Joining us now is Mike Wilson, Chief Investment Officer and Chief U.S. Equity Strategist at Morgan Stanley. And the recent data points, whether it's the CPI, PPI or the jobs numbers, all indicates that a pivot or pause would be unlikely. Do you think that that could change quickly, though, Mike? Good morning, Joe. No, I don't, because, I mean, the Fed has a job to do. They've been very clear about that.

They were slow to start, but they've been very serious in since doing that. Now, we thought there could be a pivot on February 1st, but then, of course, the data came in a bit stronger. And the Fed doesn't want to give any chance to inflation rearing its head again. So we think there's at least two more hikes, maybe three going into June. And, you know, that got priced into the bond market over the last 30 days, but stocks seem to have ignored it. And so what we're left with is just stocks are more expensive. And there's really no justification for that, because the earnings picture really hasn't improved yet.

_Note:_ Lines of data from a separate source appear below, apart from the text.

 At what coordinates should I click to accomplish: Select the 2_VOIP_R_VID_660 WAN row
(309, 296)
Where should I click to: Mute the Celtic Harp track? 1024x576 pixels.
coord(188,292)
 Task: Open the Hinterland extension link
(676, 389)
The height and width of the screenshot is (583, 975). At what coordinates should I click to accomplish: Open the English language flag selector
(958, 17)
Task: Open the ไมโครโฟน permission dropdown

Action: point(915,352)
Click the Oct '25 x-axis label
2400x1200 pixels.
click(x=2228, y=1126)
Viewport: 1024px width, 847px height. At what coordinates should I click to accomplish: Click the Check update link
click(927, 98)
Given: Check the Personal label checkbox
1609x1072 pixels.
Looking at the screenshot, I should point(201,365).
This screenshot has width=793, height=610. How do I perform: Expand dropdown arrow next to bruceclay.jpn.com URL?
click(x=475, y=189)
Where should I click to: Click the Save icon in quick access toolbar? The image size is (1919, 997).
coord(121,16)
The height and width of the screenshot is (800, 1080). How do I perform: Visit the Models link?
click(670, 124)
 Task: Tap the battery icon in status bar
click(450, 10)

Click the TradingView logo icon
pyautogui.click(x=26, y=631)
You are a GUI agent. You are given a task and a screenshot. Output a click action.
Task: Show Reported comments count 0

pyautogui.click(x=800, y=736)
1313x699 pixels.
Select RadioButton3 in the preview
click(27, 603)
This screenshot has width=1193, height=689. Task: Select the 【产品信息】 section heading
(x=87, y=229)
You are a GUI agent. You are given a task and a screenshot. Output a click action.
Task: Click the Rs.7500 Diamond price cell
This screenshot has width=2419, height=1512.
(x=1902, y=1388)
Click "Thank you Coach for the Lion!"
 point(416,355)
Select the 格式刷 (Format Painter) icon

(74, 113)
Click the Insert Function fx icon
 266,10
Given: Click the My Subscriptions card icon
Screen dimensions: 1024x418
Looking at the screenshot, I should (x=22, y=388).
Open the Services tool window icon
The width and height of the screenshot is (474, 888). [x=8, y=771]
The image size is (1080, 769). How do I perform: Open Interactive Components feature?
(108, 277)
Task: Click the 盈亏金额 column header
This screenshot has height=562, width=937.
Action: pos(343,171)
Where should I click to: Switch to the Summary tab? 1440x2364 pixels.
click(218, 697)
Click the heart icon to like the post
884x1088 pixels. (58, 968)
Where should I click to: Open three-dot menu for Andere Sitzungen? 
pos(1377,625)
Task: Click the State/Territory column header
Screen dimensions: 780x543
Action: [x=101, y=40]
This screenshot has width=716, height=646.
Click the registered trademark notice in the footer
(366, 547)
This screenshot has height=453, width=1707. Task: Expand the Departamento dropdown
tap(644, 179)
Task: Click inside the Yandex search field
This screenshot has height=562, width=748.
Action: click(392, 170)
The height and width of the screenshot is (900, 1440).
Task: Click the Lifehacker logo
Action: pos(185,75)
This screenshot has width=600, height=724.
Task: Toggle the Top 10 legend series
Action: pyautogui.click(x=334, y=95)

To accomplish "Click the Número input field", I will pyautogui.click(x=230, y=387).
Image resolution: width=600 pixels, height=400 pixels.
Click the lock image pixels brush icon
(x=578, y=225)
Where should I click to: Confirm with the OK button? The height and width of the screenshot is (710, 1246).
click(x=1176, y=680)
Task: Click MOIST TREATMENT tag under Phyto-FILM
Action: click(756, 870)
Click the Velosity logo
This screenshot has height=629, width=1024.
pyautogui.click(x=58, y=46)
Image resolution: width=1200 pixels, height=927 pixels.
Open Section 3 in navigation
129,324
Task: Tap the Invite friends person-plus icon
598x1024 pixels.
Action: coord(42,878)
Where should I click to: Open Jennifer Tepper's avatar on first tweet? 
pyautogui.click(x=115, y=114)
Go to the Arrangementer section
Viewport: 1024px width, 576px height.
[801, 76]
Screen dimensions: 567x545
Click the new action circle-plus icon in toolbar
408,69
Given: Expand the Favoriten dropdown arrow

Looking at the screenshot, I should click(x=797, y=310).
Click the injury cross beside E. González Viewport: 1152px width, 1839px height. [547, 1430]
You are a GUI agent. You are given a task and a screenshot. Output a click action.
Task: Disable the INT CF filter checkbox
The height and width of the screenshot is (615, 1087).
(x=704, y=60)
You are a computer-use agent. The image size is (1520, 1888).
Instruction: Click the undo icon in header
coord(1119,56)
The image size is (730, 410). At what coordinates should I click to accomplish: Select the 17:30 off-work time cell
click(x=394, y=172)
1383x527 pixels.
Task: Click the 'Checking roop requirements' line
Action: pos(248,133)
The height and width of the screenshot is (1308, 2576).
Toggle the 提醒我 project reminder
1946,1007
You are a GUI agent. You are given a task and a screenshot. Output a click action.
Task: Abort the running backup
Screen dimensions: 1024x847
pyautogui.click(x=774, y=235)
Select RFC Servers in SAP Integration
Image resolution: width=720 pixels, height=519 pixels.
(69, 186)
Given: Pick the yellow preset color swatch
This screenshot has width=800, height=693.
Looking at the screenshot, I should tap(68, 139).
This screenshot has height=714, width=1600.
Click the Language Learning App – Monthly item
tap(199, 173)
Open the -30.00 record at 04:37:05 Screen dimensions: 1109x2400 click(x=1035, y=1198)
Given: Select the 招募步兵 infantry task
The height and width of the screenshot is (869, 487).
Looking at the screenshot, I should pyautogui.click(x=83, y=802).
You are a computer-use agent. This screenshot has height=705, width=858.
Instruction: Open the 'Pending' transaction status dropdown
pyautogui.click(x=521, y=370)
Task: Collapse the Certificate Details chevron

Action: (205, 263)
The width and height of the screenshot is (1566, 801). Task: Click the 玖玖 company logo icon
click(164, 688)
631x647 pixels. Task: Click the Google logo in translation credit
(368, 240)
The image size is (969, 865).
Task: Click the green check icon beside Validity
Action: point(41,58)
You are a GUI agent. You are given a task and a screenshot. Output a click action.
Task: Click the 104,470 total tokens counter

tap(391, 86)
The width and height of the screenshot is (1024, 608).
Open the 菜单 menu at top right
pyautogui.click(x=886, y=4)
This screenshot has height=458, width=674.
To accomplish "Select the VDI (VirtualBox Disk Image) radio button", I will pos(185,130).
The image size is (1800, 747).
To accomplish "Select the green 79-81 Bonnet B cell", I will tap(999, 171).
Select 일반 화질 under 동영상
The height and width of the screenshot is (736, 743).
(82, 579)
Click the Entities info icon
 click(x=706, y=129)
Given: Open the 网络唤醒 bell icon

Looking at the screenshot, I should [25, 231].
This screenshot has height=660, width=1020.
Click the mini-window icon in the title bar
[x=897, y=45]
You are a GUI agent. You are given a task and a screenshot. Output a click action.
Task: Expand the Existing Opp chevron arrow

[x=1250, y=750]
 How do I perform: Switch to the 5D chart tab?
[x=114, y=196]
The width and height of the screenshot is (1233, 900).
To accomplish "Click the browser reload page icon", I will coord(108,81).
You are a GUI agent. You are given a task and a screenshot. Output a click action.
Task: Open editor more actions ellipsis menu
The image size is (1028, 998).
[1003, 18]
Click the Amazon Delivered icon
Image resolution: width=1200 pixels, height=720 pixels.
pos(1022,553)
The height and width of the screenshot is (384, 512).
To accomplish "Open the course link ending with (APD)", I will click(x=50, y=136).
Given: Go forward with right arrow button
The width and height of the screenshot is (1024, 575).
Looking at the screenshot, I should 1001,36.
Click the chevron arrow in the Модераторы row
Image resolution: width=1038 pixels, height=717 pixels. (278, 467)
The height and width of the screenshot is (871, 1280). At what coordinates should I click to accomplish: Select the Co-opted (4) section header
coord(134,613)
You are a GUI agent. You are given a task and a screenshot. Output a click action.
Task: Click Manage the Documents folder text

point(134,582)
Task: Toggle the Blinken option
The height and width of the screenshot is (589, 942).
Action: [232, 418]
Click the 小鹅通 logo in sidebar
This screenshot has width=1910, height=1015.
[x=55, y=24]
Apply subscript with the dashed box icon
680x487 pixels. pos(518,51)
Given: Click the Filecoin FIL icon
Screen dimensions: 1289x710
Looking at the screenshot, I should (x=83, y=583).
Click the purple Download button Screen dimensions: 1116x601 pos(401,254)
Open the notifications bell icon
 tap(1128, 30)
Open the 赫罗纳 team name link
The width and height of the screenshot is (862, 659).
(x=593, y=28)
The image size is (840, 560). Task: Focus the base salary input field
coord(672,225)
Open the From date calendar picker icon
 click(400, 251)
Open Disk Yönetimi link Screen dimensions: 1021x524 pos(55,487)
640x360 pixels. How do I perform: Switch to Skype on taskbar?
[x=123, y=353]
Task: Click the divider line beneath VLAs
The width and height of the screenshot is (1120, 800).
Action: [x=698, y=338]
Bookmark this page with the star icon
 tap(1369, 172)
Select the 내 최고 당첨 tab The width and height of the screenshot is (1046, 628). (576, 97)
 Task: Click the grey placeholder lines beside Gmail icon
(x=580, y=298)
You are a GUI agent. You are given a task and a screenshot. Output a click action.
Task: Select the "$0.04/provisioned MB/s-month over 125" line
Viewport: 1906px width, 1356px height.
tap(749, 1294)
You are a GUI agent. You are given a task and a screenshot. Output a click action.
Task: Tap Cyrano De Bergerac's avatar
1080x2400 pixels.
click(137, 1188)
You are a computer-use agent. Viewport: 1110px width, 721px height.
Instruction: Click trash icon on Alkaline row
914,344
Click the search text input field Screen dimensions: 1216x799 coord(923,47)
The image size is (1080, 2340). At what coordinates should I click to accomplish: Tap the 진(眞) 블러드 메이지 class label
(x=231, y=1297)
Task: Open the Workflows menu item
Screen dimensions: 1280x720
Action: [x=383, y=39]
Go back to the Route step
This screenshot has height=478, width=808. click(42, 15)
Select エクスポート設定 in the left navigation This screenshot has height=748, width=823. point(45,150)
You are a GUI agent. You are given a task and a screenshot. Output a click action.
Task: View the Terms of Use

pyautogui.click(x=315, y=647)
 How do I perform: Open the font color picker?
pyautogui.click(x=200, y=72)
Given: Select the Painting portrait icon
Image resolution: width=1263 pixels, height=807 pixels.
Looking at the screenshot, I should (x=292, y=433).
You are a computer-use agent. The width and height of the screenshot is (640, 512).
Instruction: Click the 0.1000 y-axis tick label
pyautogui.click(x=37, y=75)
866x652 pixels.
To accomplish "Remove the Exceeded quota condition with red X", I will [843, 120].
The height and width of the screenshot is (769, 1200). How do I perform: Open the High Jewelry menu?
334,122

The S&P estimate that you are holding for this year for earnings is, you know, I just want to try and get an idea of what fair value is, because you obviously think that the market has disconnected, the equity market has disconnected from the backdrop, the Fed backdrop, the economic backdrop. What do you think, what is your estimate for the S&P for the year, Mike? Yeah, so our base case hasn't changed, Joe. It's $195, $195. And, you know, we have a bear case. If we have a recession, it's closer to $180, $185. We're still kind of holding out that a recession is avoidable. But the margin degradation is not.

And that's really, I think, where we're differentiated. Now, what we have heard from clients more recently is that not just because the economic day has been better, but there's a better tone out there that perhaps the earnings degradation doesn't have to be as bad as people were thinking, you know, two or three months ago. And we just disagree with that. That's what our work suggests. I think some of those retailer results this morning kind of prove our thesis again, which is that profitability is the question, right? This is, you know, inflation increases your operating leverage and that cycle has turned down. We'll get through it. This is not the end of the world.

This is not 2008. There's not going to be a financial crisis. This is just a good old fashioned earnings recession because of the over earning that we enjoy during COVID. Does the multiple need to contract too? So if we do what you want to get down to 180 times what 15, what's that come out to? Well, that would be our trough number. So you don't usually put a trough multiple on trough. Yeah, but it could it could overshoot, right? So look, we think the range is somewhere between 3000 and 3300. We've been very consistent about that for the last six or nine months.

We kind of went down to 3500 in October. We thought that was close enough. You know, we traded that. But now we're back at 41, 4200, you know, over the last month or so on really air because the earnings pictures we mentioned hasn't changed. So I think that low 3000s, you know, at least the retest of the October lows, which is now, I think, very out of consensus, you know, most clients, I would say back in October, thought we would take out 3500. But now I think the majority of folks think we don't need to go anywhere near there because of this potential soft landing and the Fed, you know, the Fed will pivot eventually. And so there's this willingness to kind of look through the valley.

And we think that's a bit dangerous as well.